On September 10, the FDIC and the OCC filed an amicus brief in the U.S. District Court for the District of Colorado, supporting a bankruptcy judge’s ruling, which refused to disallow a claim for a business loan that carried a more than 120 percent annual interest rate, concluding the interest rate was permissible as a matter of federal law. After filing bankruptcy in 2017, a Denver-based business sought to reject the claim under Section 502 of the Bankruptcy Code, and sought equitable subordination under Section 510 of the Code, arguing that the original promissory note, executed by the debtor and a Wisconsin state chartered bank, and subsequently assigned to a nonbank lender, was invalid under Colorado’s usury law. The bankruptcy judge disagreed, declining to follow Madden v. Midland Funding, LLC (covered by a Buckley Special Alert here). The judge concluded that the promissory note was valid under Wisconsin law when executed as that state imposes no interest rate cap on business loans, and the assignment to the nonbank lender did not alter this, stating “[i]n the Court’s view, the ‘valid-when-made’ rule remains the law.” The debtor appealed the ruling to the district court.

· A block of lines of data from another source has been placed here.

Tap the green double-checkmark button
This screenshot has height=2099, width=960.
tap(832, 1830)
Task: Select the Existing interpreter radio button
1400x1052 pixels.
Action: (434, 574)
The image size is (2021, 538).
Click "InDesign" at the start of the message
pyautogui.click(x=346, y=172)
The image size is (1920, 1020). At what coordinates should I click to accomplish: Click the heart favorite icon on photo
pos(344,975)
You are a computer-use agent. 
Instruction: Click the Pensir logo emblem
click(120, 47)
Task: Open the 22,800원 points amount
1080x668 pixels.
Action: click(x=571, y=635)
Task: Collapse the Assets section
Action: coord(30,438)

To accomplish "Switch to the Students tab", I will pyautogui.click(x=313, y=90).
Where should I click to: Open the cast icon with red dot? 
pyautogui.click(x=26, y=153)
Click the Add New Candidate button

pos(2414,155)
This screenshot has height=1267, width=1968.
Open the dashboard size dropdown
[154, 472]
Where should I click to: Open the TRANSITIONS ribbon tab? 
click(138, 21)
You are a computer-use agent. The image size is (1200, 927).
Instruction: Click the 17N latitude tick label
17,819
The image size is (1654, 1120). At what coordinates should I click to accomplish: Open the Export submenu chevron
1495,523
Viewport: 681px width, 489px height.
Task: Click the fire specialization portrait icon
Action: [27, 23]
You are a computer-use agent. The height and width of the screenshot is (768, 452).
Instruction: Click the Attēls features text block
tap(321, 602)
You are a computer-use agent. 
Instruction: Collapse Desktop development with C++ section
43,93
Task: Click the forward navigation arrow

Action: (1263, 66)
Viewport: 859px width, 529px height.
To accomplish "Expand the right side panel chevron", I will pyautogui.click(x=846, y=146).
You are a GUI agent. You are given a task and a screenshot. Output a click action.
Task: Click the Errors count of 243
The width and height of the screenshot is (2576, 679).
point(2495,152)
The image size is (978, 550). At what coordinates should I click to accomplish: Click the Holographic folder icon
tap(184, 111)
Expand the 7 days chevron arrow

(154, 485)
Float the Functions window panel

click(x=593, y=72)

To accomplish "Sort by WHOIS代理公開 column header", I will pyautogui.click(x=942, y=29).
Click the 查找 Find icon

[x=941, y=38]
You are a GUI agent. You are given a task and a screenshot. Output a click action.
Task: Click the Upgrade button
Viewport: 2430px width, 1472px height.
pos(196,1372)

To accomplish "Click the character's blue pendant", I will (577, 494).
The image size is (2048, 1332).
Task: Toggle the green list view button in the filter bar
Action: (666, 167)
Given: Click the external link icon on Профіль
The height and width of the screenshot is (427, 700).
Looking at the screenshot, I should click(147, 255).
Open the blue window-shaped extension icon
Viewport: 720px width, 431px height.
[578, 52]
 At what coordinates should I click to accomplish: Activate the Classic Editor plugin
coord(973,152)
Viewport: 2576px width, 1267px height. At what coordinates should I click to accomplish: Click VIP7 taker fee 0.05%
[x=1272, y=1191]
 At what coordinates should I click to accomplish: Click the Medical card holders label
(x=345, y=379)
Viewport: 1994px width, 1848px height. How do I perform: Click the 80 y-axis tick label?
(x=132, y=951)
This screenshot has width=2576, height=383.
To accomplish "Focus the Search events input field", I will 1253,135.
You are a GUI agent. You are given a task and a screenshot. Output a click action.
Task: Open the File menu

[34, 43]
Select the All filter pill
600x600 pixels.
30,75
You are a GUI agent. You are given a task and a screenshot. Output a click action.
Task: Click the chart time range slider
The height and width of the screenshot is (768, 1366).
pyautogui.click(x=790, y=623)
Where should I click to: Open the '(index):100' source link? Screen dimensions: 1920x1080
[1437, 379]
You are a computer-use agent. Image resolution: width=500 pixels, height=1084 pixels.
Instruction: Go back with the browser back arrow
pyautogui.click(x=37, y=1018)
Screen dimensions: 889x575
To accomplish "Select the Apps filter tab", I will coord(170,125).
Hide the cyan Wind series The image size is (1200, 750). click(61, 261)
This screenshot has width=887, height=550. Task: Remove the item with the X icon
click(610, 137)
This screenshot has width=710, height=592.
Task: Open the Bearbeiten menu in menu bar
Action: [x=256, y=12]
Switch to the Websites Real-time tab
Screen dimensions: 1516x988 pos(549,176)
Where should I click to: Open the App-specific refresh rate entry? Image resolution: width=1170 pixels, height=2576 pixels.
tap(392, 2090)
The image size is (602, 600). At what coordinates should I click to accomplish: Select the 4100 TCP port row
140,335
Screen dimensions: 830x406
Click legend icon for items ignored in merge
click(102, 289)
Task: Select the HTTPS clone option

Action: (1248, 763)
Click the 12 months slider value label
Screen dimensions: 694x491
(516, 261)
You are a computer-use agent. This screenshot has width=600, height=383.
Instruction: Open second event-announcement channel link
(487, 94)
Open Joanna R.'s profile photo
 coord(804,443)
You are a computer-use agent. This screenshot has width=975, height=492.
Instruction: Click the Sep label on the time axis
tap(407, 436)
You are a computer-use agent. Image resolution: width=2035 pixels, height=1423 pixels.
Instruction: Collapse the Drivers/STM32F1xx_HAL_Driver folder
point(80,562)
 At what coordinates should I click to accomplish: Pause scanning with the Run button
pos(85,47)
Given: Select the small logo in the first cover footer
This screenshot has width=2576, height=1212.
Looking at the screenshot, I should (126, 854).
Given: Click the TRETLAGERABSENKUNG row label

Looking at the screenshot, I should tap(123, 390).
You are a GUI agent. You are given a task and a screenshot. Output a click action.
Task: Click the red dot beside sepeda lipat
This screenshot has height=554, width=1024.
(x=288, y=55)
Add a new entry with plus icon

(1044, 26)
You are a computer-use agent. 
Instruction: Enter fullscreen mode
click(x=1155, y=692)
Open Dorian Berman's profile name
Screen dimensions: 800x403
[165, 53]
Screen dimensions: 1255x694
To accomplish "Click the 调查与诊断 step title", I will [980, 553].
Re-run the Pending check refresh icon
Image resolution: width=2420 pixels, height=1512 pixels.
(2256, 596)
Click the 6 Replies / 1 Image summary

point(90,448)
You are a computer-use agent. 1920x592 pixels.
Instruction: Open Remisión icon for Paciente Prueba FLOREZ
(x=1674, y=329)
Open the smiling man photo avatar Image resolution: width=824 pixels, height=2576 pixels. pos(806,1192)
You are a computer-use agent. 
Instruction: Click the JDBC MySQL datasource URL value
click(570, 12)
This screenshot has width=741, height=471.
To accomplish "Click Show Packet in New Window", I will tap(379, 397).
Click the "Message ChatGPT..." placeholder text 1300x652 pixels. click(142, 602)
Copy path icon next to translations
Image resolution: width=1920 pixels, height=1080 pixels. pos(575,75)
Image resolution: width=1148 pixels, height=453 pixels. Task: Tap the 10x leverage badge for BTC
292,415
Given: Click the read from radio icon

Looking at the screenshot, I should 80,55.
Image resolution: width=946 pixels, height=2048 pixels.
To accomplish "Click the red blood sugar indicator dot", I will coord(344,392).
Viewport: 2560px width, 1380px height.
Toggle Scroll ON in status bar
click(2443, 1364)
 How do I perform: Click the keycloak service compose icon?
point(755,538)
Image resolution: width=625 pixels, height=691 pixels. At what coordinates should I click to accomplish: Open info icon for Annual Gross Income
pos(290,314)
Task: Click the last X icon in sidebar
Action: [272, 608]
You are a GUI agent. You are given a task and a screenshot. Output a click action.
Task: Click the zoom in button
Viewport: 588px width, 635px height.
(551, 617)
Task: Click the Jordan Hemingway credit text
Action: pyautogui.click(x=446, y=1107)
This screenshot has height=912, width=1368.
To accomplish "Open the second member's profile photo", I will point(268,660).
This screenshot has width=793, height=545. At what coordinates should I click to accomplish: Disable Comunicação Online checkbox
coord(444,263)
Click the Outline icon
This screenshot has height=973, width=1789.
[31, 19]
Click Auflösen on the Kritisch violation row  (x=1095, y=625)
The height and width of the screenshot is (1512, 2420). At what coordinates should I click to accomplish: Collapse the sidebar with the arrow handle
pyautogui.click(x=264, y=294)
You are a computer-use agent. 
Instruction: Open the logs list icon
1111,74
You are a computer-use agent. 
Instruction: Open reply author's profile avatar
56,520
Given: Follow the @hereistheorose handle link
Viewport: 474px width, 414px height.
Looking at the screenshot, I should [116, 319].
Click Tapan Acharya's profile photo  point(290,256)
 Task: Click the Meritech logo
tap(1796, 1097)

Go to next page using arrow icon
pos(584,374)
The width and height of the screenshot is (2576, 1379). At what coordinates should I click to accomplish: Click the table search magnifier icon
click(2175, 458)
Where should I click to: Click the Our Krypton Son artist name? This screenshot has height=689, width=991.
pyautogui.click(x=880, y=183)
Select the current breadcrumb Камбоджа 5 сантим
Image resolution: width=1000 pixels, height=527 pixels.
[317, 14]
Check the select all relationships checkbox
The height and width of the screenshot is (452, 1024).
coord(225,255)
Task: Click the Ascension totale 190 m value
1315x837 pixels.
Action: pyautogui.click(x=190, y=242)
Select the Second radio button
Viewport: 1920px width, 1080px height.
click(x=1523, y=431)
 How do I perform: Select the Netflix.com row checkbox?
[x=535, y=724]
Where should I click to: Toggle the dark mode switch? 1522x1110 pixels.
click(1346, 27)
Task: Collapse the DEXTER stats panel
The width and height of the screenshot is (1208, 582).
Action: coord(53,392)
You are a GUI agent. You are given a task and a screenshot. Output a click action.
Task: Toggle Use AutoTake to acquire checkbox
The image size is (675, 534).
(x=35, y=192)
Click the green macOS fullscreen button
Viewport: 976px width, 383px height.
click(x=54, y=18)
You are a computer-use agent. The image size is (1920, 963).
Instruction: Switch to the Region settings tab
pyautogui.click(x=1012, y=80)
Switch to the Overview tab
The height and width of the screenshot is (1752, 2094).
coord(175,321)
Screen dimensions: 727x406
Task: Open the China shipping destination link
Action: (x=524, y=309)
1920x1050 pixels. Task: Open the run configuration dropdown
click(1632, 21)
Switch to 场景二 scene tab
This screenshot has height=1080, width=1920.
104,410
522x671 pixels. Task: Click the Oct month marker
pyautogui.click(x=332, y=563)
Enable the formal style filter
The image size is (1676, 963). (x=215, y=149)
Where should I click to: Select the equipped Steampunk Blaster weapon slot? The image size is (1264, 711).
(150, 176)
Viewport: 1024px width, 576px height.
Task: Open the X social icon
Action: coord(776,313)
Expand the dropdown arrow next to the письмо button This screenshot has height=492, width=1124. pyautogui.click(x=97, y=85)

In support of the bankruptcy judge’s opinion, the FDIC and the OCC argue that the valid-when-made rule is dispositive. Specifically, the agencies assert that the nonbank assignee may lawfully charge the 120 percent annual rate, because the interest rate was non-usurious at the time when the loan was made by the Wisconsin state chartered bank. Moreover, the agencies state that it is a fundamental rule of contract law that “an assignee succeeds to all the assignor’s rights in the contract, including the right to receive the consideration agreed upon in the contract—here, the interest rate agreed upon.” Hence, the nonbank lender inherited the same contractual right to charge the annual interest rate. The agencies also argue that the Federal Deposit Insurance Act’s provisions regarding interest rate exportation (specifically 12 U.S.C. § 1831d) requires the same result, noting that “Congress intended to confer on banks a meaningful right to make loans at the rates allowed by their home states, which necessarily includes the ability to transfer those rates.” The agencies conclude that the bankruptcy judge correctly rejected Madden, calling the 2nd Circuit’s decision “unfathomable” for disregarding the valid-when-made doctrine and the “stand-in-the-shoes-rule” of contract law.